_WORK TASK_: Pictures are not part of the copy. Write out exactly the lines from the line with "Open the end date 31/10/2025 picker arrow" through the end of the entries below.

_AVAILABLE RECORDS_:
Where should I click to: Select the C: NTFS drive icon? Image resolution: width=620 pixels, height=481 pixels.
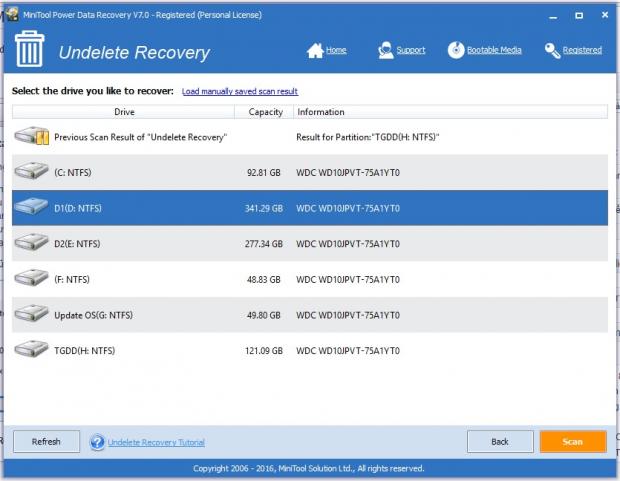(32, 172)
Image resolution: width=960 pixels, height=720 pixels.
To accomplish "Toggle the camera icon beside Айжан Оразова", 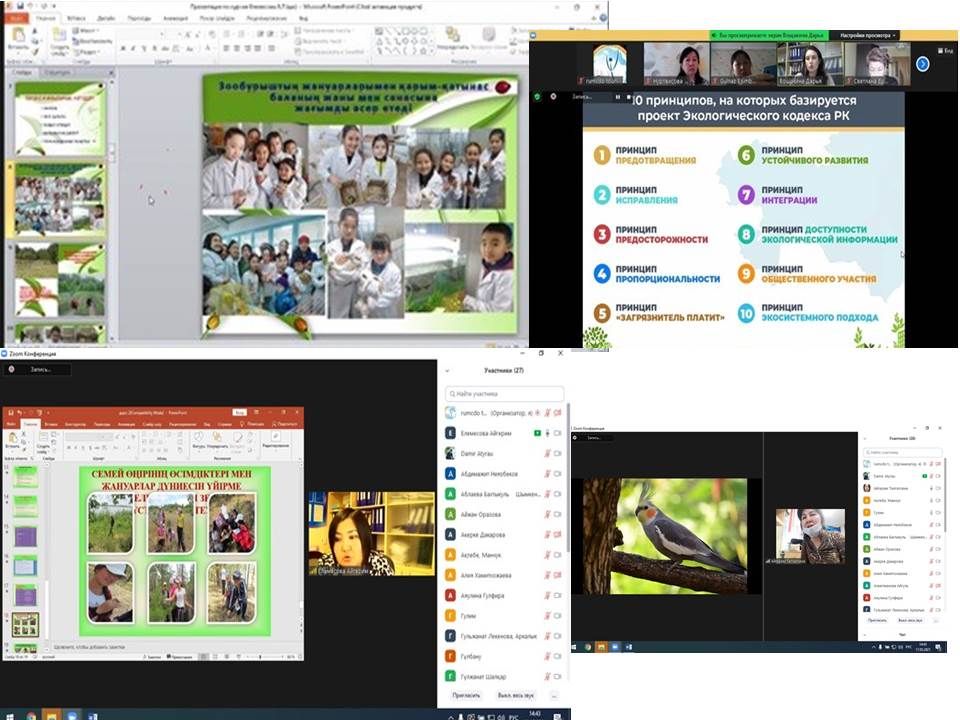I will pos(557,514).
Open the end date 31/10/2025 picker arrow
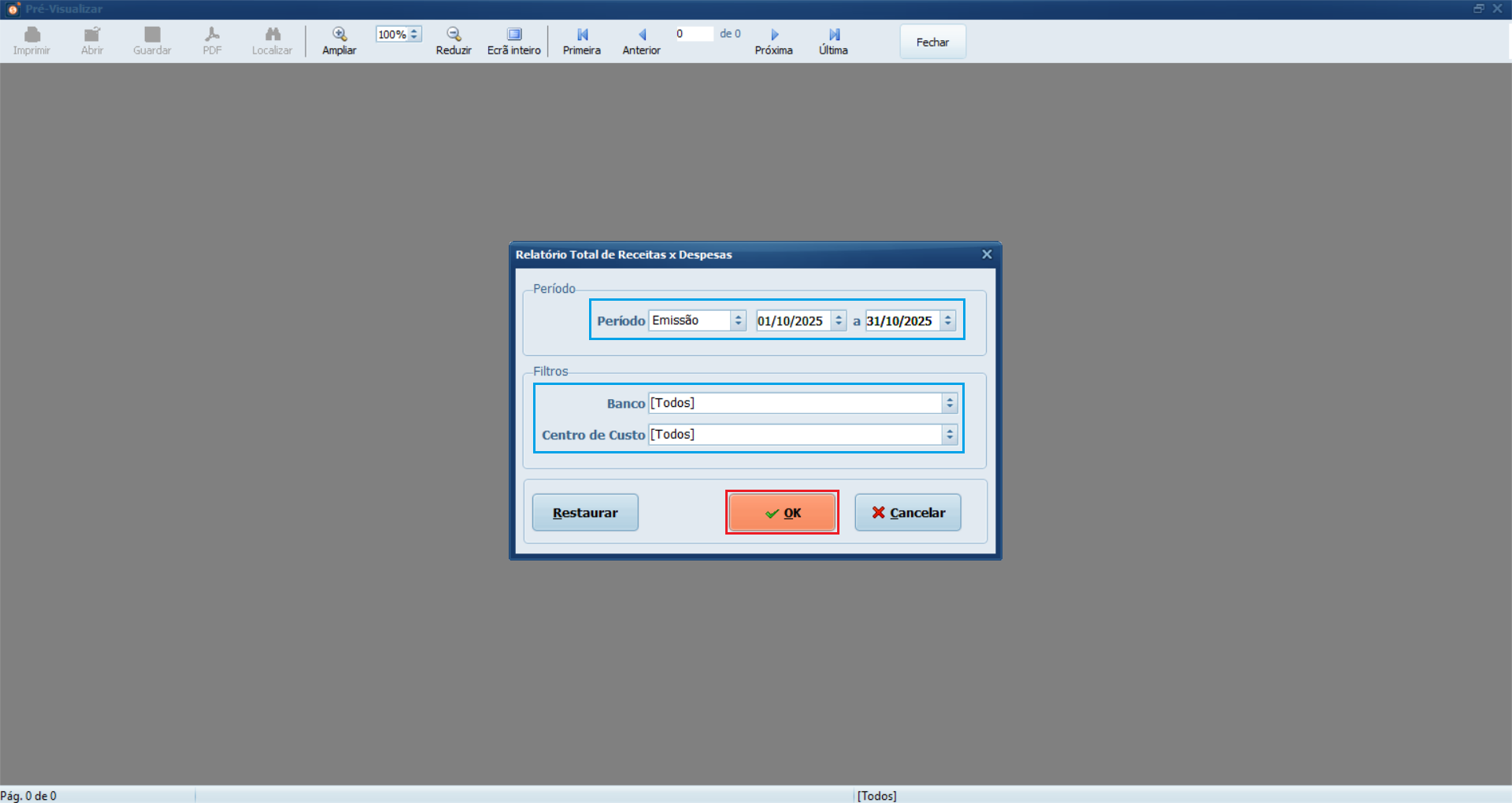 pos(948,320)
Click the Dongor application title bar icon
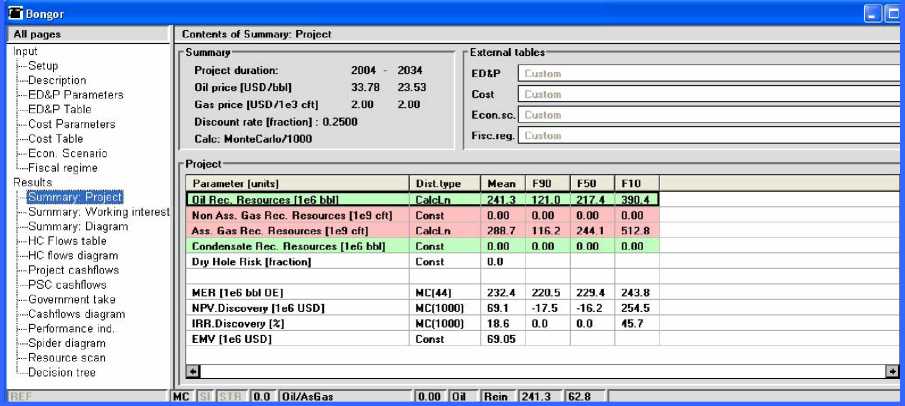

_RESULT FOR THIS TASK_:
Open the end date 31/10/2025 picker arrow
 pos(948,320)
Click the Dongor application title bar icon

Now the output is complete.